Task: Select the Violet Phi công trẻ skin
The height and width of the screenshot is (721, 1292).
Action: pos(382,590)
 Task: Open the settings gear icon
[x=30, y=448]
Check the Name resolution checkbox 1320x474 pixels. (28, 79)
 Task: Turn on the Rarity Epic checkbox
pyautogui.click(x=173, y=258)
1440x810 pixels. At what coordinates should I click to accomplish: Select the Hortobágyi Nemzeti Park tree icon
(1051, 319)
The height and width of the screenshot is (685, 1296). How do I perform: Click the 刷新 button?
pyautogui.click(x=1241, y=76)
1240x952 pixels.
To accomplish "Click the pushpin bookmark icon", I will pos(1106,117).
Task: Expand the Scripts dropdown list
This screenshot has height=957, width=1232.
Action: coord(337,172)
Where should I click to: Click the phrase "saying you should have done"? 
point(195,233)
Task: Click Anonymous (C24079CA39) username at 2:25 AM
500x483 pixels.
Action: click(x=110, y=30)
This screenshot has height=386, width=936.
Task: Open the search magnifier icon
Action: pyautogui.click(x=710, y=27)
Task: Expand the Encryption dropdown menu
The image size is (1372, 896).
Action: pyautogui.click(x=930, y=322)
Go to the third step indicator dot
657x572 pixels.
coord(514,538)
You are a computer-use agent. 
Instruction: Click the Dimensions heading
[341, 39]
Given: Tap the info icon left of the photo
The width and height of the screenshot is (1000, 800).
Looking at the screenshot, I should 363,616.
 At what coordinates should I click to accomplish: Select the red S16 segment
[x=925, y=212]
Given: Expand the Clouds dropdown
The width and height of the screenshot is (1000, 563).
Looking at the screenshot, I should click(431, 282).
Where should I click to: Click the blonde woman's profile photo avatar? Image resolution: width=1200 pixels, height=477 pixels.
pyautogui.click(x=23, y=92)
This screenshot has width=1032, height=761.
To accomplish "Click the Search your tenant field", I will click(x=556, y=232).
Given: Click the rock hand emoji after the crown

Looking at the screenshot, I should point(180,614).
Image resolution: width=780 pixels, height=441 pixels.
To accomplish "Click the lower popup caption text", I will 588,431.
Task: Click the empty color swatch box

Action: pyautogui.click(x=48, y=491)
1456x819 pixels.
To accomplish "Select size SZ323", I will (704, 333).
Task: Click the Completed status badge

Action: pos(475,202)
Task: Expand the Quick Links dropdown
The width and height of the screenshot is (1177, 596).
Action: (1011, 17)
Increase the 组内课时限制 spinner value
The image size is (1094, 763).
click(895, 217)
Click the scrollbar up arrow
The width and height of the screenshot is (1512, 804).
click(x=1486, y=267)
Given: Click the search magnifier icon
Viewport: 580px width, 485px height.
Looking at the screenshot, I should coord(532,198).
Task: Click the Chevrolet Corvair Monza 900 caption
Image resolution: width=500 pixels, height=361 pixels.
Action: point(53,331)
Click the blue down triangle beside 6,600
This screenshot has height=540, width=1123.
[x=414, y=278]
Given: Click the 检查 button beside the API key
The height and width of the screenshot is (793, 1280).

• [Work to complete]: Copy out, from the material above, each line where the word "beside" is present.

• [Solution for this task]:
Click the blue down triangle beside 6,600
Given: Click the 检查 button beside the API key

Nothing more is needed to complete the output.